Solo is ten years old, and the only old dog I’ve ever lived with. Fly is actually older than Solo, but she seems younger than Solo as she’s in better shape and still hurtling through the world. Solo, by contrast, is a long-retired prizefighter, grave and mellow and carrying the scars of his previous lives within a burly and slowly failing body. The aftermath of an old injury, incurred before I knew him, ruined his right hip, and the ways he has altered his gait over the years to compensate for his hip have corrupted his back. When he was young, when I first knew him, Solo was fast and strong and inexorable, and I kind of thought of him as the Incredible Hulk: intellectually brilliant, mentally unstable, and physically indestructible. But now he is stiff and damaged and deliberate, although his physical presence still evokes a feeling of threat and power, like the big hands and swollen knuckles of an old man who remembers how to tie on a pair of boxing gloves.

 

I like taking Solo for walks alone now, without the other two dogs, now that we have the luxury of a yard and everyone doesn’t have to go every time we go out. Walking Solo is a particular pleasure because Solo has never been allowed to run ahead of me on walks – it isn’t wise, as his reputation for bad-assedness is not undeserved – so he has always walked right beside me, and I can just reach down a smidge with my hand as I walk and touch his soft, rumpled ears. It’s almost as good as holding hands. No, actually, it’s probably better.

****

THE TASKS =>
a. Answer these questions about the passage on Solo the dog:
(i) How old is Solo?
(ii) Which of Solo's hips was ruined by an old injury?
(iii) What part of Solo can be touched by reaching down while walking beside him?
b. Write what comes next in the passage about Solo the dog, picking up after its final sentence.
You won't need the data that follows the passage about Solo.

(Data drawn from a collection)
****

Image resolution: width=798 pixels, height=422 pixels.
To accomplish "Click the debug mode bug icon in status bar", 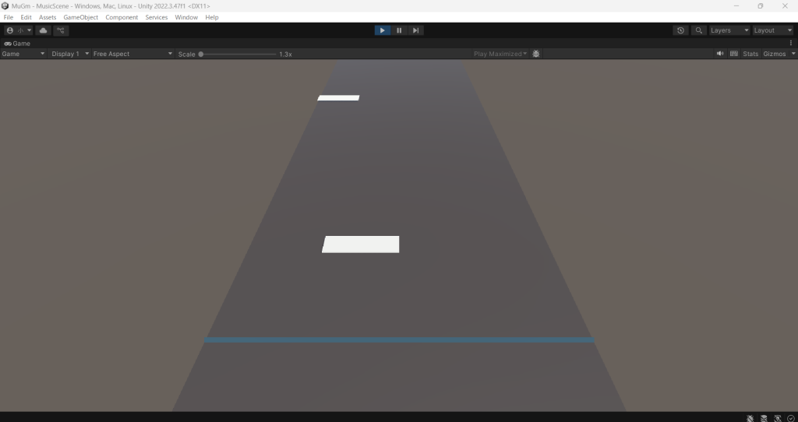I will click(750, 418).
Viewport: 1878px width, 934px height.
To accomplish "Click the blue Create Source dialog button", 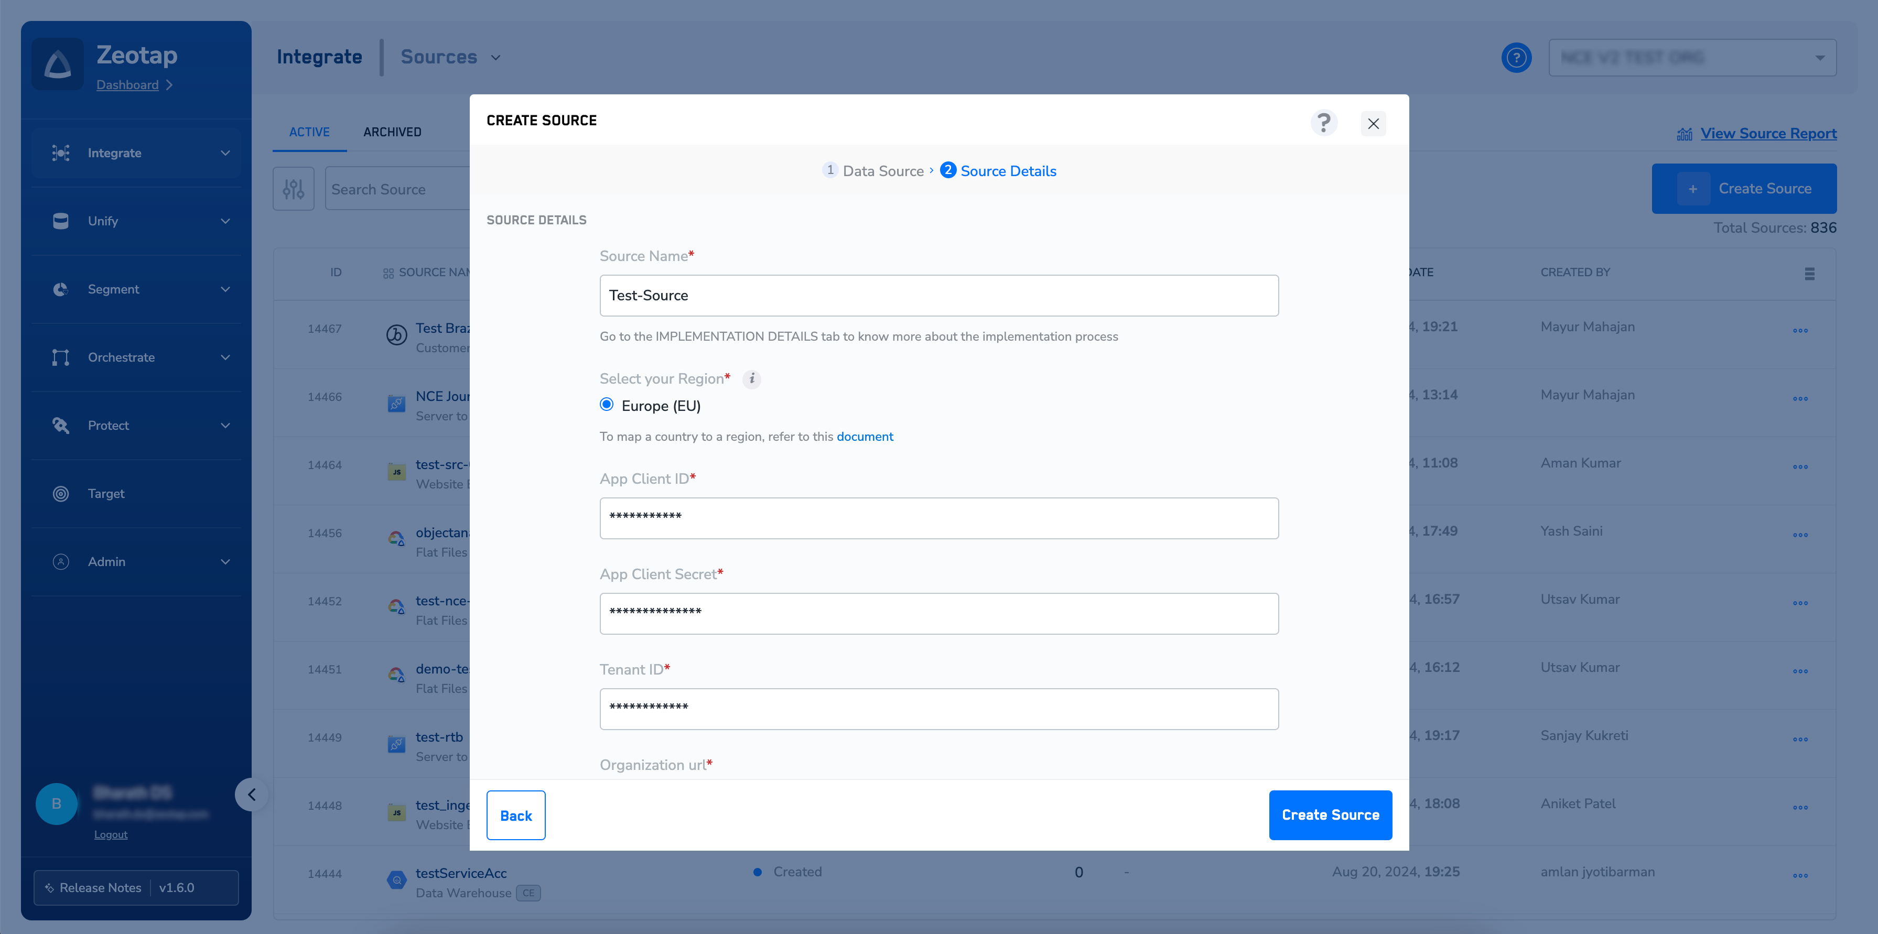I will click(1330, 815).
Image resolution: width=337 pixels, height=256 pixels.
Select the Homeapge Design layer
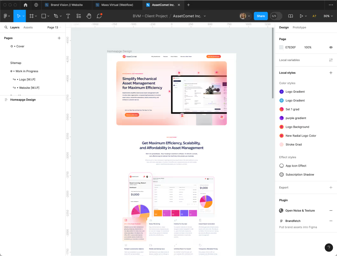pyautogui.click(x=23, y=100)
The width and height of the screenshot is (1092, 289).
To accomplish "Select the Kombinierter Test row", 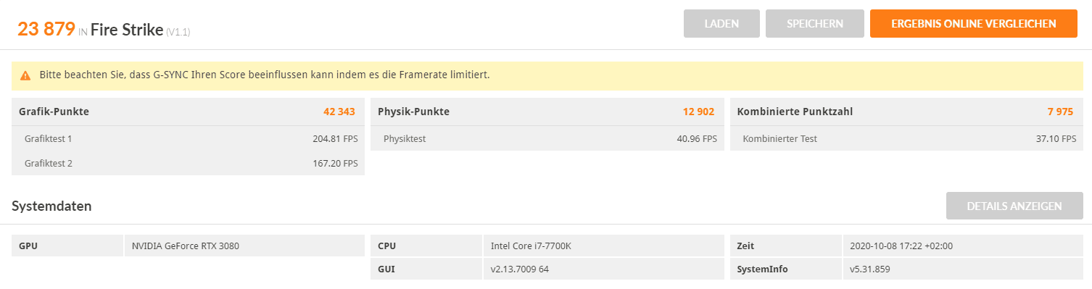I will click(x=906, y=138).
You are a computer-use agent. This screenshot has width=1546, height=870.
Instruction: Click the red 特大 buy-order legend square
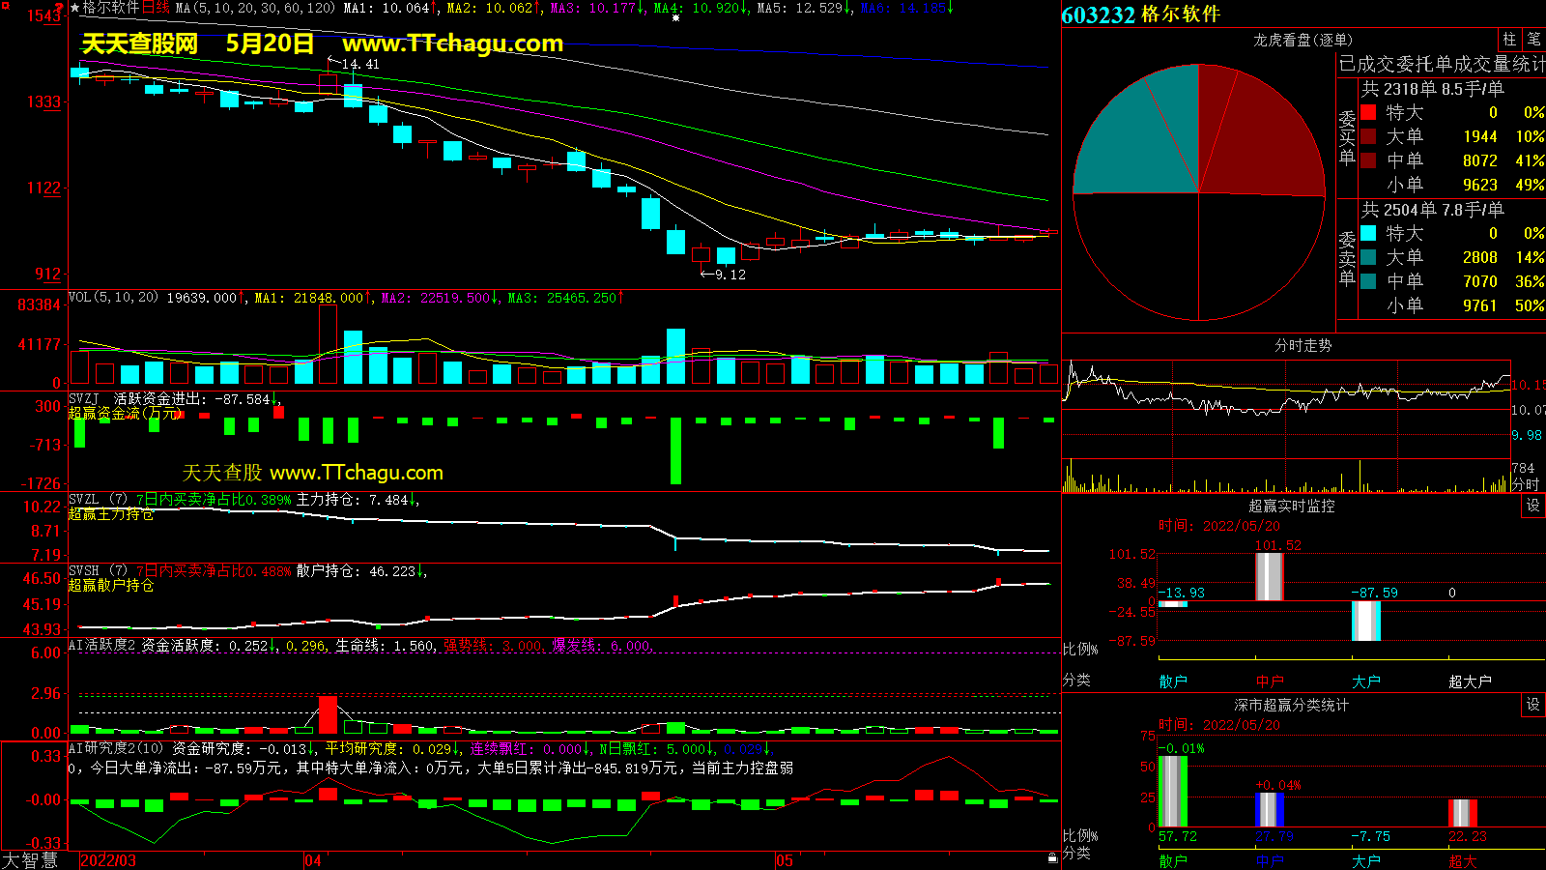[1368, 112]
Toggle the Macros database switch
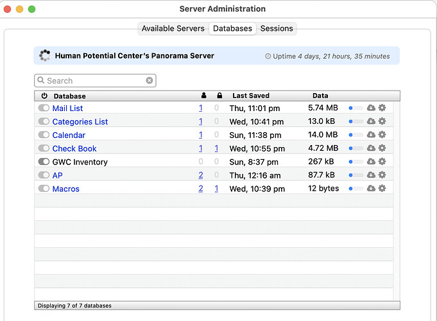 pyautogui.click(x=44, y=189)
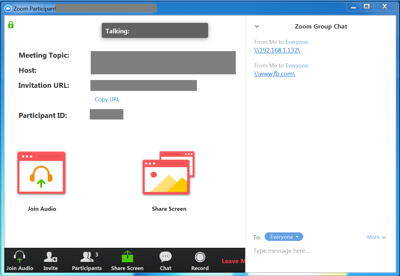Open the Participants list from the toolbar
Viewport: 400px width, 276px height.
point(87,261)
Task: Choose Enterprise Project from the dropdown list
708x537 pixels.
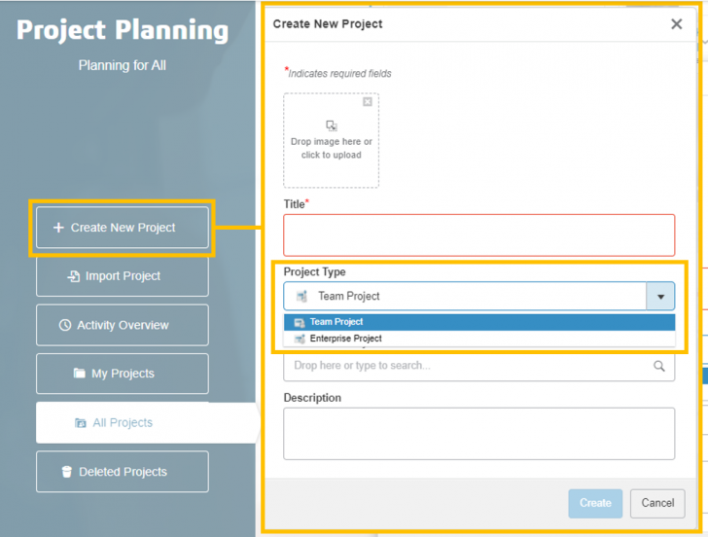Action: pyautogui.click(x=345, y=339)
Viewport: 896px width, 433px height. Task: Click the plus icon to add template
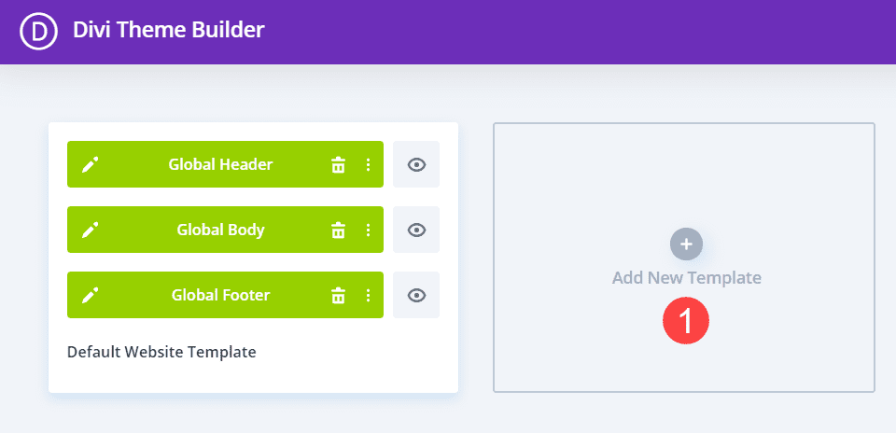(686, 244)
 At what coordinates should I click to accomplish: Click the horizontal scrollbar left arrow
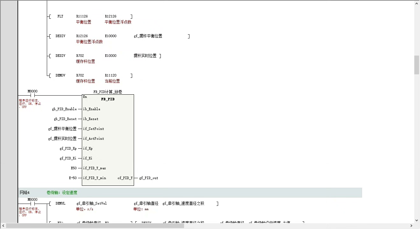pos(3,226)
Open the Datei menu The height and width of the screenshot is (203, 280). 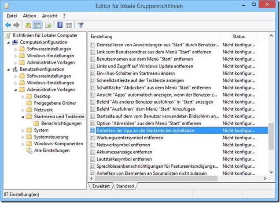(12, 16)
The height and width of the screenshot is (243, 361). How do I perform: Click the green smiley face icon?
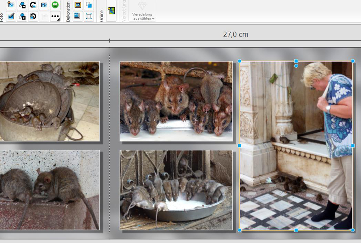pos(55,5)
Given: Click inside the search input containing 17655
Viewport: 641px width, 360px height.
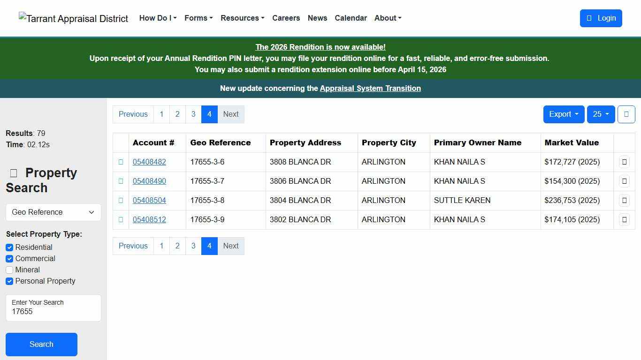Looking at the screenshot, I should (53, 311).
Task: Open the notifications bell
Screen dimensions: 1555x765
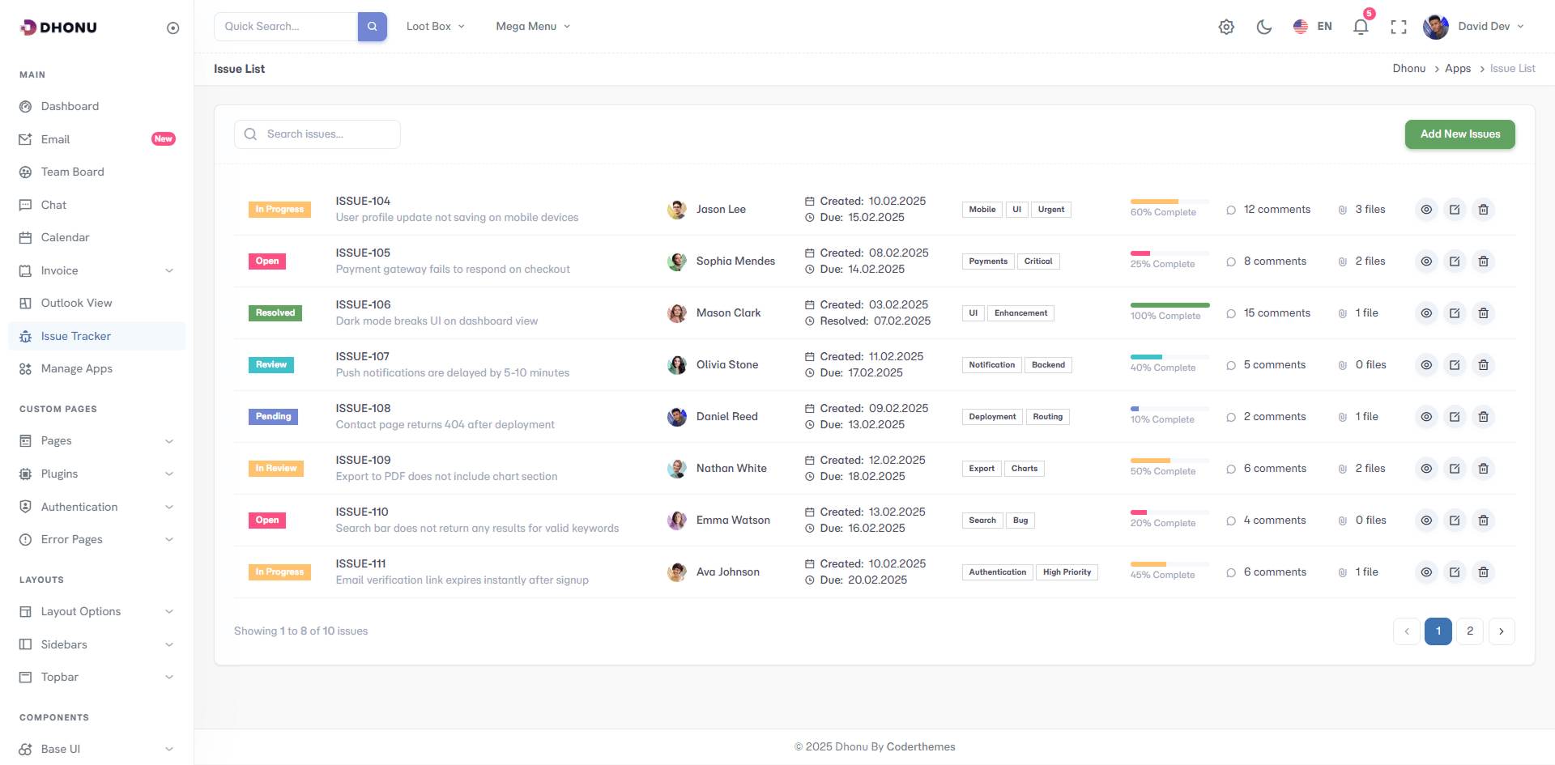Action: click(1361, 27)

****

SOLVED TASKS =>
a.
(i) Ten years old.
(ii) His right hip.
(iii) His soft, rumpled ears.

b.
When we walk it’s like old times, before the other two dogs came along, except that the walks we take are different now. When Solo was young, he and I looked for big, open expanses that lent themselves to long throws, places where he could run flat out, and where I could see in all directions in case anyone else came along. Now that he is old, and slow, and doesn’t worry so much about passers-by anymore, we take pointless meandering walks through cluttered terrain, where there is a lot to poke your nose into and plenty of sign to sniff. Solo shuffles along and reads every single tree, signs a lot of them, and I don’t prod him to hurry and catch up because without the other two shooting off ahead of us, there’s no need. We don’t play ball much anymore, because I am afraid I will break him if I do. Our walks are more interesting now. I stop and look around. I watch squirrels chase each other through the branches. I peek up at the sky through the trees, and sometimes I see eagles.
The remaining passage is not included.